Every line with "Given" in it must be copied from the data.

____ PROVIDED RECORDS

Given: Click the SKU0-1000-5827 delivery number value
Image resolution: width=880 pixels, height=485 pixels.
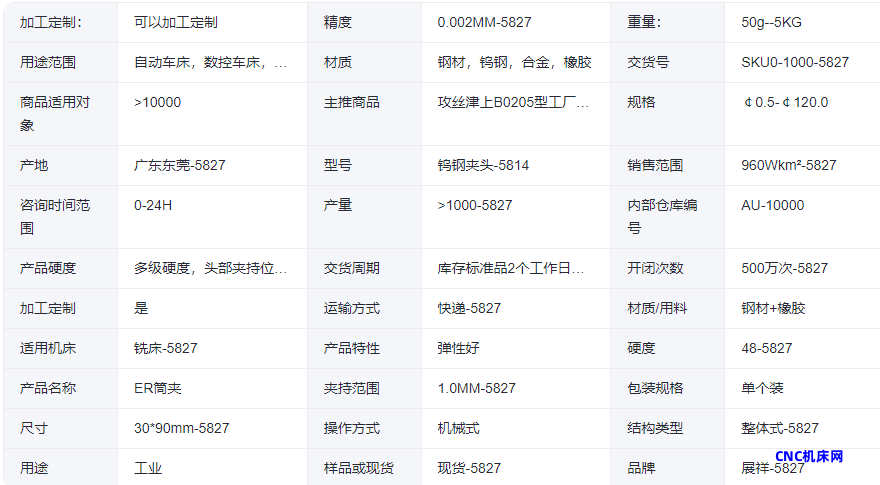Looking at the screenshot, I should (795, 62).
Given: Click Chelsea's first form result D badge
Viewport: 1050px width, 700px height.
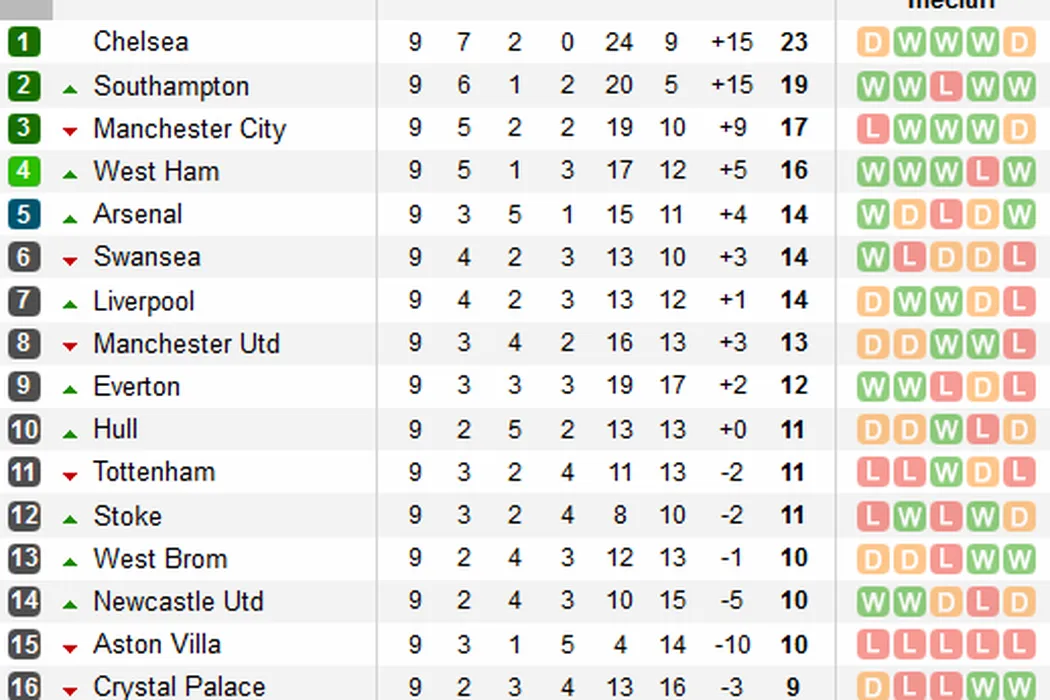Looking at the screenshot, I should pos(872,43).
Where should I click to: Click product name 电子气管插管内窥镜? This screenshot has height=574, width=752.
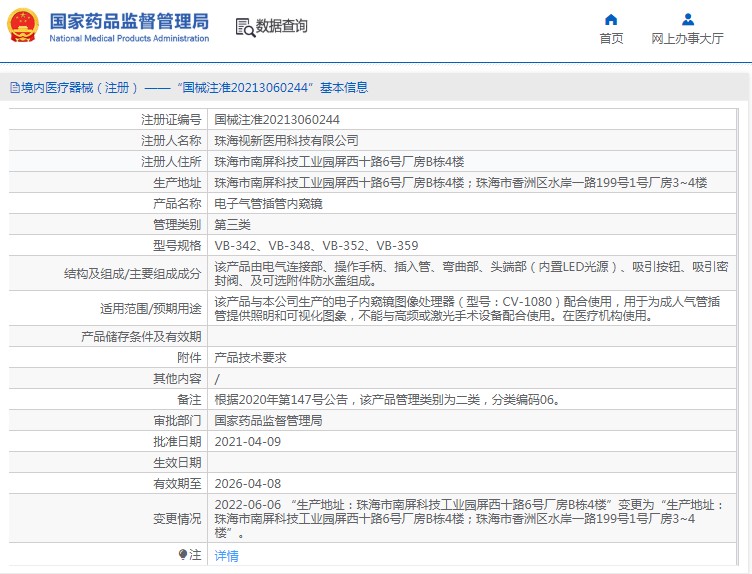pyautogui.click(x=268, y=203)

________
____ PROVIDED RECORDS

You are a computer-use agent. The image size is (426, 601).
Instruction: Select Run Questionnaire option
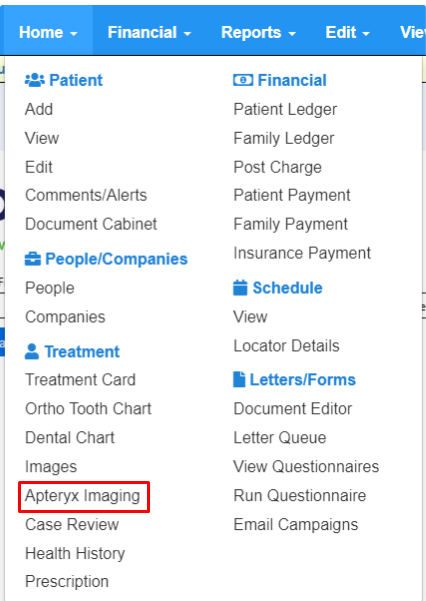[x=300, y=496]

________

* [SOLUTION]:
Given: Click the SKU0-1000-5827 delivery number value
Given: Click Chelsea's first form result D badge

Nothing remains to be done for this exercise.